Pope Francis: memory focus of 80th birthday homily
(Vatican Radio) Memory was the focus of Pope Francis’
remarks following the readings of the day at a Mass of which he was the
principal celebrant in the Pauline Chapel of the Apostolic Palace, along with
the cardinals resident in Rome, who were assembled to give thanks to God on the
occasion of the Holy Father’s 80th birthday.
Memory – not merely recollection – of parents and
forefathers, of friends and relatives who have gone before him, of the signs of
a life well and fully lived – but most especially the memoria Dei,
the “memory of God” that is present throughout salvation history and is the
characteristic and the hallmark of Christian life.
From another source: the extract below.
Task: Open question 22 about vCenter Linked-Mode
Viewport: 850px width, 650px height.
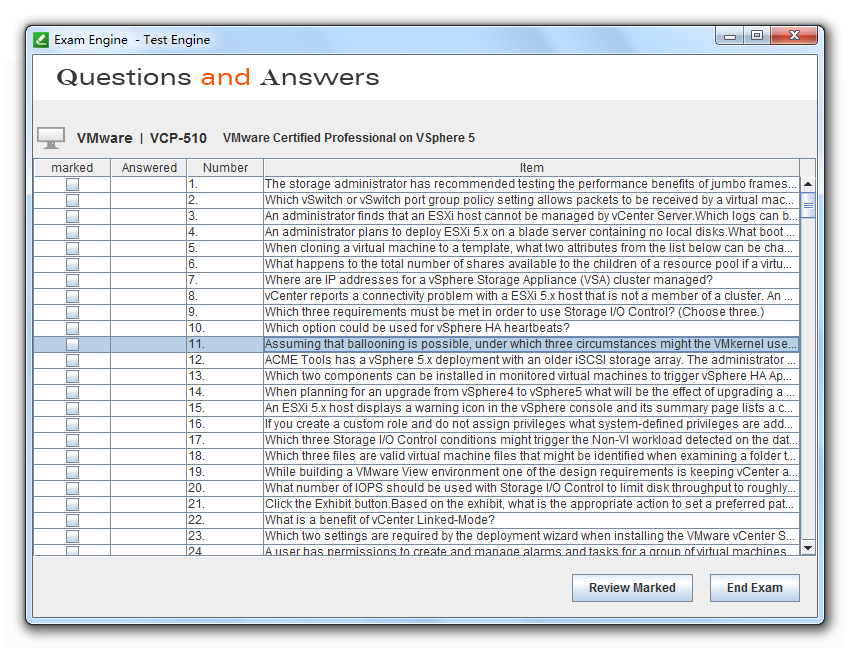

“In Advent we started this journey, of vigilant expectation
of the Lord. Today we stop, we look back, we see that the journey has been
beautiful, that the Lord has not disappointed us, that the Lord is faithful,”
he said.
“We also see that both in history, and in our own lives,
there have been wonderful moments of fidelity and bad times of sin,” Pope
Francis went on to say, “but the Lord is there, with hand outstretched to help
you up and tell you: ‘Be on your way forward!’ – and this is the Christian life
– going forward, towards the definitive encounter. Let not this journey of such
intensity, in vigilant expectation of the Lord’s coming, take away the grace of
memory, of looking back on everything the Lord has done for us, for the Church,
in the history of salvation. Thus shall we understand why the Church does read
this passage [the Genealogy of Jesus, Mt. 1:1-17] that may seem a bit boring –
but here is the story of a God who chose to walk with his people and become
himself, in the end, a man, like every one of us.”